Il s’agira de redistribuer, sous forme d’aide au développement, les fonds confisqués par la justice française lors d’une condamnation pénale dans le cadre d’une affaire de corruption, détournement de fonds, blanchiment ou autre prise illégale d’intérêts par une personne dépositaire de l’autorité publique d’un Etat étranger, chargée d’un mandat électif public ou d’une mission de service public.

 

Redistribution

 

Chez Transparency International France, on se félicite de cette conclusion du processus législatif, alors que se profile l’épilogue judiciaire de l’affaire Teodorin Obiang. Le cas du vice-président de la Guinée équatoriale, fils de celui qui préside ce pays depuis quarante-deux ans, est l’un des plus souvent cités au sujet du pillage des ressources nationales à des fins personnelles par des dirigeants indélicats. La Cour de cassation pourrait trancher d’ici à fin juillet un dernier recours au sujet de la condamnation pour blanchiment d’argent de M. Obiang, accusé d’avoir détourné quelque 150 millions d’euros entre 1997 et 2011, et de la confiscation de ses biens, dont un hôtel particulier avenue Foch et 17 voitures de luxe, prononcée par la cour d’appel.

Sans cette loi, le produit de la vente des biens confisqués irait dans les caisses de l’Etat français.
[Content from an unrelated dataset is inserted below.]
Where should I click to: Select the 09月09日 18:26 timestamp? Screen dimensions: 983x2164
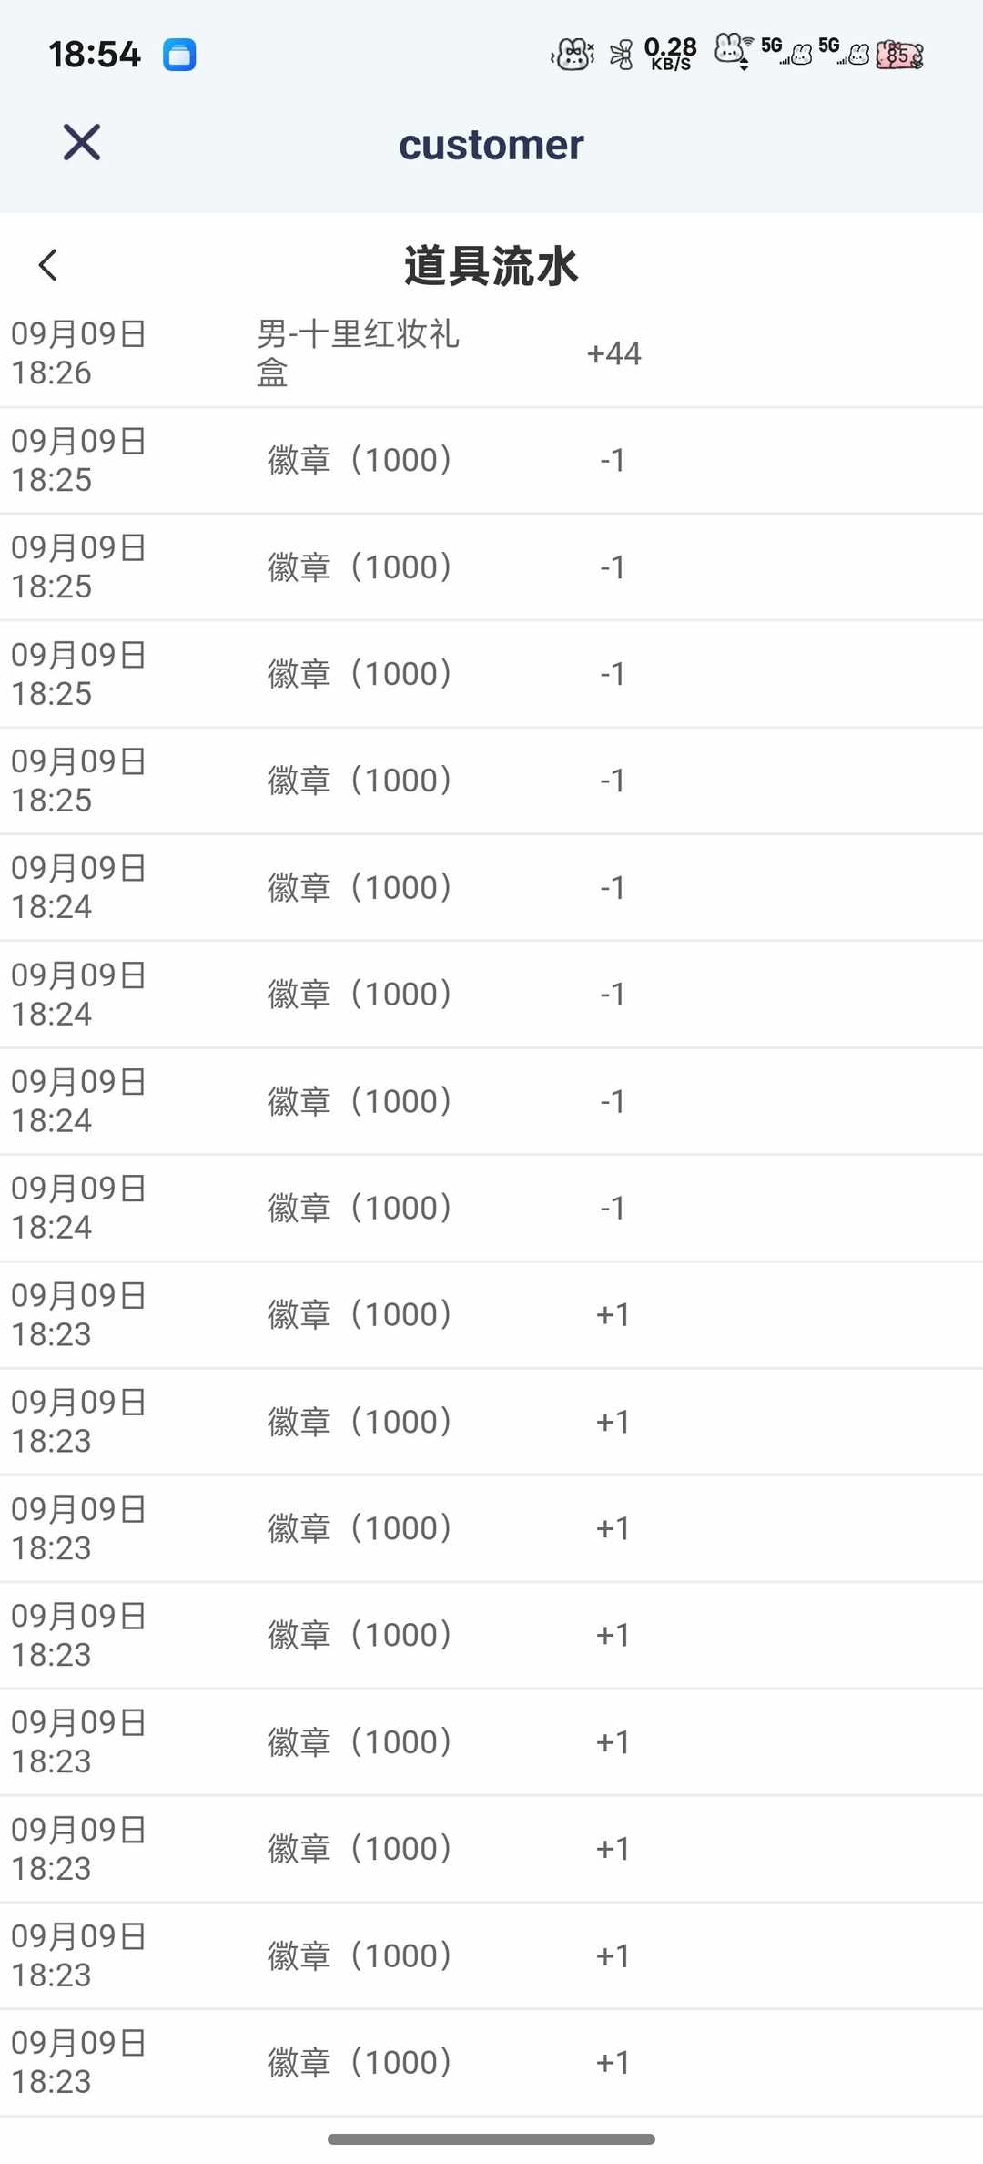tap(79, 353)
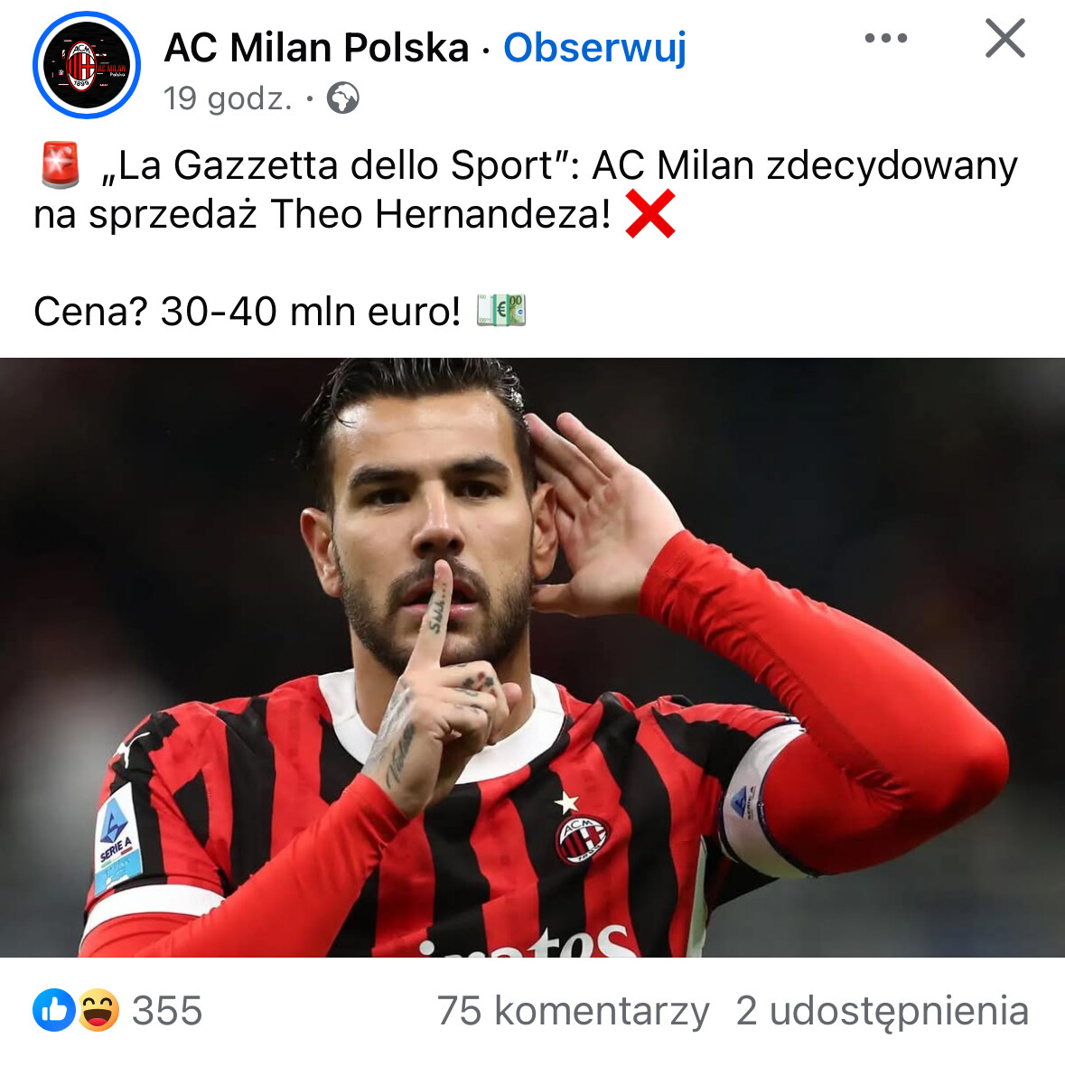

Désormais cet argent ira sur une ligne budgétaire au sein de la mission aide publique au développement (APD), pour financer des actions de coopération et de développement dans les pays concernés. C’est donc l’Agence française de développement qui sera chargée de cette redistribution, sous le contrôle du ministère des affaires étrangères.

Au Sénat, où une ambitieuse proposition de loi sur le sujet avait été votée à l’unanimité en 2019 à l’initiative du sénateur du Loiret Jean-Pierre Sueur (PS), il a été précisé dans la loi que la restitution doit se faire « au plus près des populations, dans le respect des principes de transparence et de redevabilité, et en veillant à l’association des organisations de la société civile ». Pour les organisations non gouvernementales (ONG) des pays concernés, comme des associations françaises, cette précision était essentielle afin de s’assurer que les fonds ne soient pas de nouveau détournés lorsque les structures étatiques locales restent sujettes à la corruption.

 

Rôle des associations

 

« Les associations pourront contribuer au choix de l’usage des fonds », se réjouit-on chez Transparency. La loi précise que « le ministère des affaires étrangères définit, au cas par cas, les modalités de restitution de ces recettes de façon à garantir qu’elles contribuent à l’amélioration des conditions de vie des populations ».

Les modalités pratiques restent à préciser, maintenant que le cadre de transparence et de redevabilité est fixé. Par exemple, pour s’assurer, lors du débat sur le prochain projet de loi de finances, que les fonds restitués ne puissent pas être confondus avec le budget de l’APD et viennent bien en plus. Ce à quoi Jean-Yves Le Drian, ministre de l’Europe et des affaires étrangères, s’est engagé.